The issue made it to the political platform this week. Democratic Labour Party candidate, former BUT President Pedro Shepherd called for students to safely return to the classroom. He argued that online teaching has put students at a disadvantage.
He said: “I will maintain that we cannot continue to have our students at home online because too many of them are not online.”
The reality is our student population is also crying out to return to school.
It is not a position that is at variance with that of Government or our students. In fact, during a session on December 7, 2020, held with Minister of Education Santia Bradshaw at the Wildey Gymnasium, students were clear in their position.
Minister Bradshaw told the media: “It is fair to say that they want to return to school. It is not to say that there are not good things that have come from being in a blended approach or an online environment, but I think children are generally missing that interaction . . . . They miss that face-to-face with the teachers.”

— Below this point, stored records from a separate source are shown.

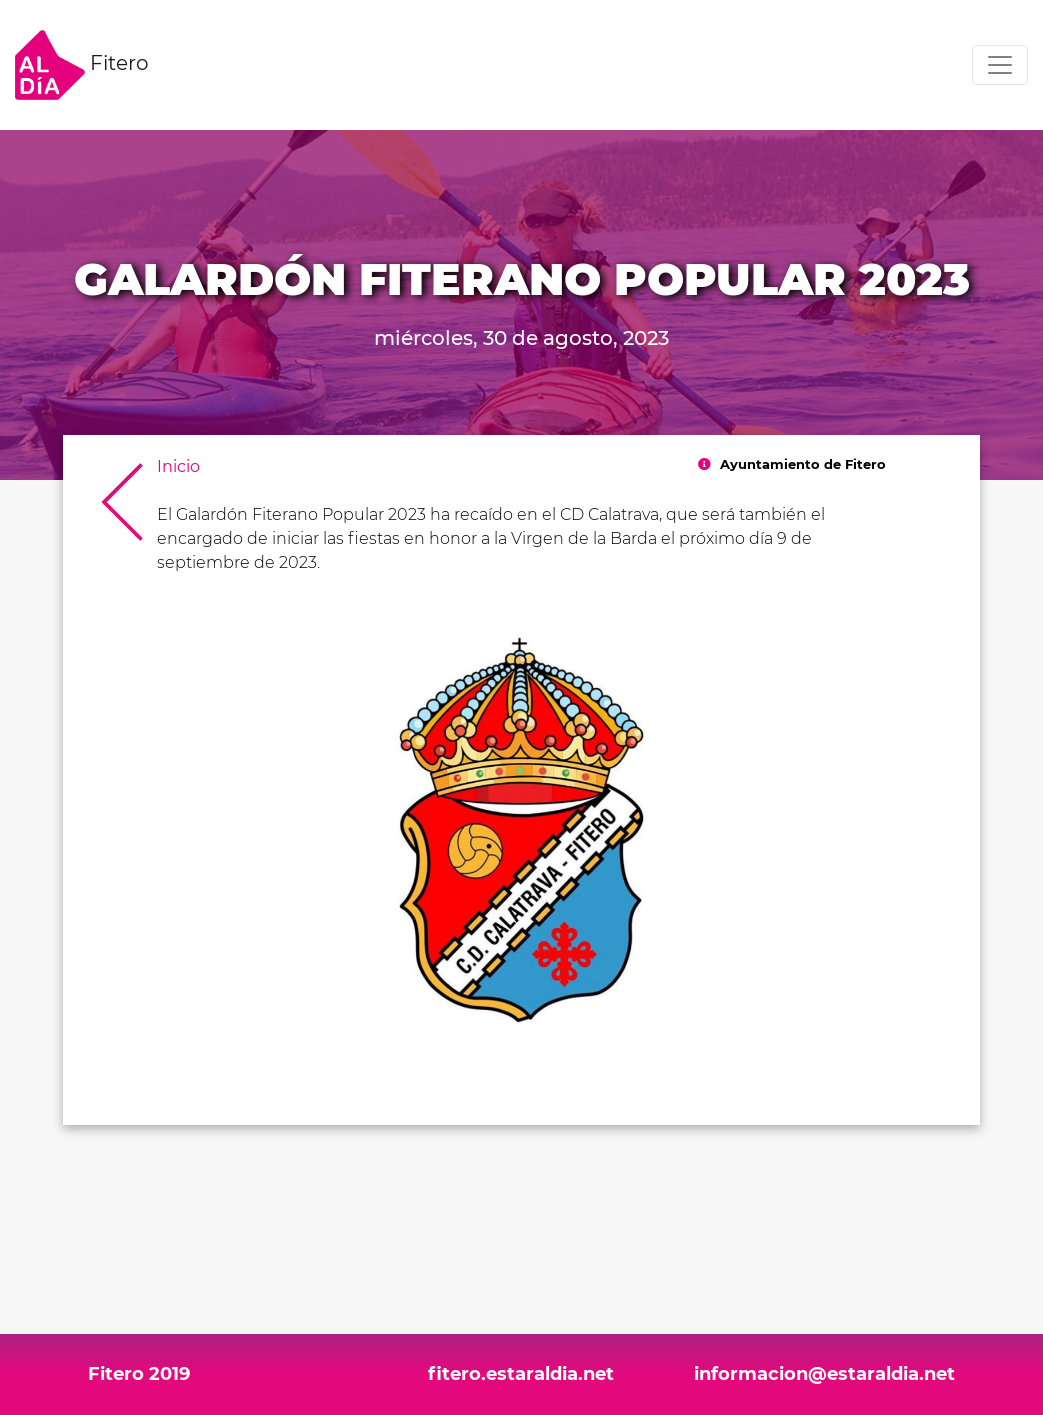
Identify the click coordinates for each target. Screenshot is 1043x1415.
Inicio (178, 466)
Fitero (82, 65)
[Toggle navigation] (1000, 65)
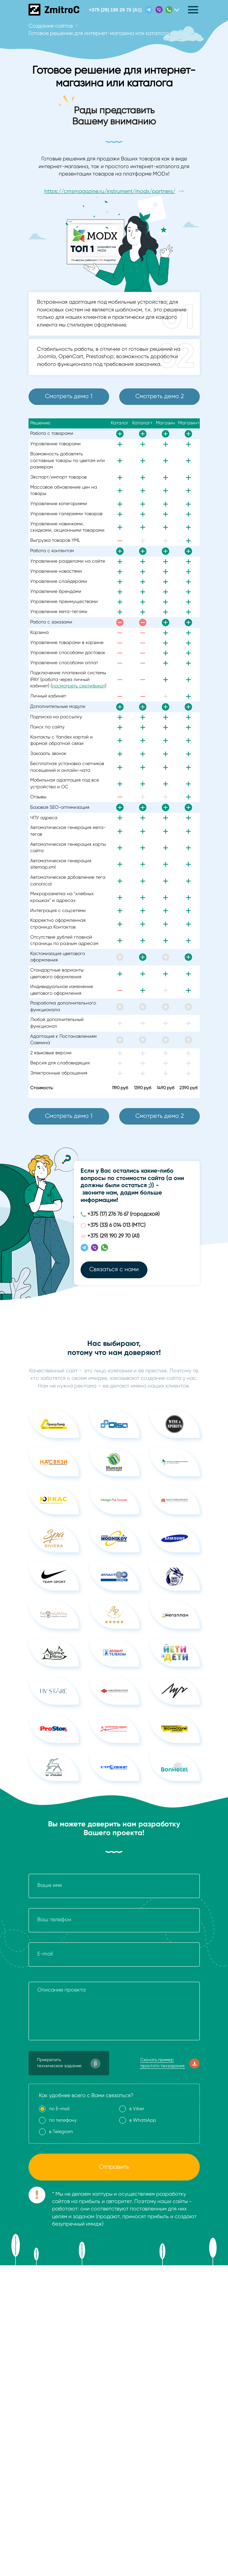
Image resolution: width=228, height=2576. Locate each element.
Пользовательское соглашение (68, 2405)
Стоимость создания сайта (63, 2304)
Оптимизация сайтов (143, 2315)
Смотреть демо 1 (68, 396)
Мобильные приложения (59, 2326)
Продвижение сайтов (55, 2337)
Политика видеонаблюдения (65, 2416)
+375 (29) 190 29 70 (115, 9)
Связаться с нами (114, 1269)
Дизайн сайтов (47, 2348)
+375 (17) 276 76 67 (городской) (123, 1214)
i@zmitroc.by (152, 2464)
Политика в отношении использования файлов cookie (97, 2394)
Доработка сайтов (140, 2304)
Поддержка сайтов (141, 2326)
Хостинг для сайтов (141, 2337)
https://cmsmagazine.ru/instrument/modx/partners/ (109, 191)
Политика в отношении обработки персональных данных (101, 2383)
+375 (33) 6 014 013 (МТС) (116, 1225)
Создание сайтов (51, 2315)
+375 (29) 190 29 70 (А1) (113, 1236)
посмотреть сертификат (78, 686)
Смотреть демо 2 (159, 396)
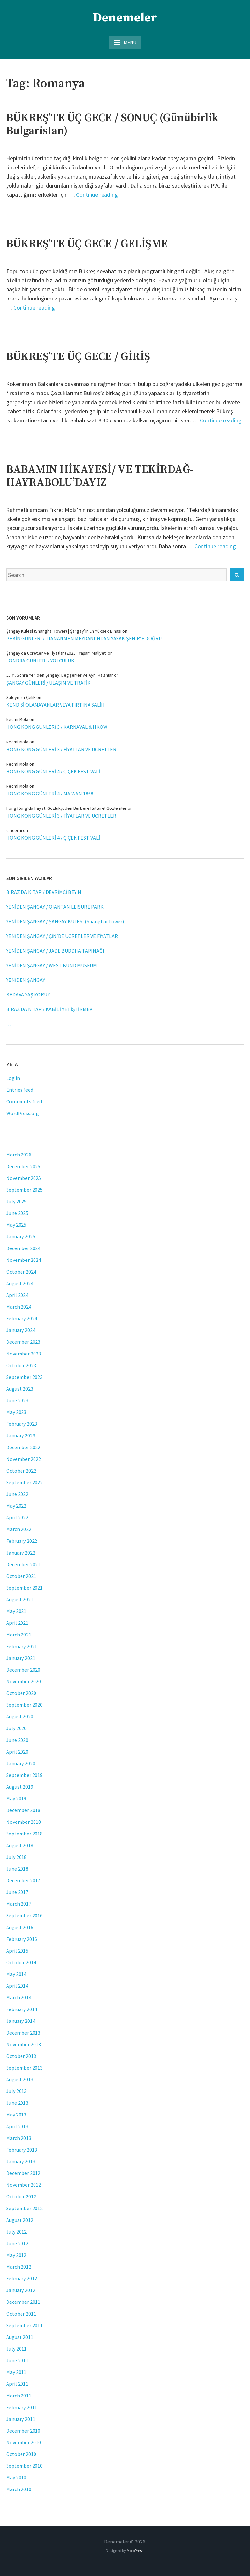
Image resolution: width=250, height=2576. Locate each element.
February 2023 (21, 1424)
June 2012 (17, 2243)
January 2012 (20, 2290)
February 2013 (21, 2149)
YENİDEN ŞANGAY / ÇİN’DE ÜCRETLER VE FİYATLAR (62, 936)
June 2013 (17, 2103)
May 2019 (16, 1798)
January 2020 (20, 1763)
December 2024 (23, 1248)
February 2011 (21, 2407)
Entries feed (19, 1090)
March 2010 (18, 2489)
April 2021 (17, 1623)
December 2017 (23, 1880)
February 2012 (21, 2278)
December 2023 (23, 1342)
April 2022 (17, 1517)
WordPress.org (22, 1113)
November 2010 (23, 2442)
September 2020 (24, 1705)
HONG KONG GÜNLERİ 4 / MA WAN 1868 (49, 793)
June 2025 (17, 1213)
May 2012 (16, 2255)
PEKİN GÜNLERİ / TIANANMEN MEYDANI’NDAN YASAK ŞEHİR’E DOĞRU (84, 638)
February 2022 (21, 1541)
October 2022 (21, 1470)
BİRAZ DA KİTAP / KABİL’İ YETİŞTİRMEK (49, 1009)
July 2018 (16, 1857)
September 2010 (24, 2466)
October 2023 (21, 1365)
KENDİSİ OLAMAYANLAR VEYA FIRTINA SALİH (55, 704)
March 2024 (18, 1306)
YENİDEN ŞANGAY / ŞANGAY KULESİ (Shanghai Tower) (65, 921)
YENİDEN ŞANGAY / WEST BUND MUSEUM (51, 965)
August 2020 (19, 1716)
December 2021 (23, 1564)
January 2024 (20, 1330)
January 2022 (20, 1552)
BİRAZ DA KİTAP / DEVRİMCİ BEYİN (43, 892)
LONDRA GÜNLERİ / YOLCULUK (40, 660)
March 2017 (18, 1904)
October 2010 (21, 2454)
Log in (13, 1078)
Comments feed (24, 1101)
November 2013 (23, 2044)
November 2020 (23, 1681)
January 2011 (20, 2419)
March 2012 (18, 2266)
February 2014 (21, 2009)
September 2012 (24, 2208)
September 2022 (24, 1482)
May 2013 (16, 2114)
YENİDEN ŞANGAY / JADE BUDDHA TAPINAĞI (55, 950)
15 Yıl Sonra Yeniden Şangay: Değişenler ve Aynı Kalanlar (59, 675)
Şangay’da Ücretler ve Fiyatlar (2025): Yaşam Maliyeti (56, 653)
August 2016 (19, 1927)
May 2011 (16, 2372)
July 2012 (16, 2231)
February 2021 (21, 1646)
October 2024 (21, 1271)
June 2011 (17, 2360)
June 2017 (17, 1892)
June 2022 (17, 1494)
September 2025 (24, 1189)
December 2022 (23, 1447)
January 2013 (20, 2161)
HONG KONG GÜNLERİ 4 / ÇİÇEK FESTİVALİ (53, 771)
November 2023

Education authorities have since set January 24, 2022 as the tentative date for the resumption of face-to-face classes following the confirmation that the highly contagious COVID-19 variant, Omicron is here.
It is still to be reviewed. This media house understands that talks have been ongoing and a decision will be taken at a meeting on January 20.
As those talks continue, we urge authorities to learn from the best practices of their regional neighbours and others who have resumed classes to ensure our children return to school.
There can be no denying that the business of living must continue with this never-ending pandemic.
Certainly, the reopening of the entertainment industry and even the holding of a general election amid the prevailing epidemic is a clear indication that Barbados is prepared to do just that.
Hence, face-to-face instruction with the correct protocols and safety mechanisms should be sanctioned sooner rather than later.
Education is key. Future generations of Barbadians are depending on us to make sure that they are equipped with the same tools, most of us are privileged to have.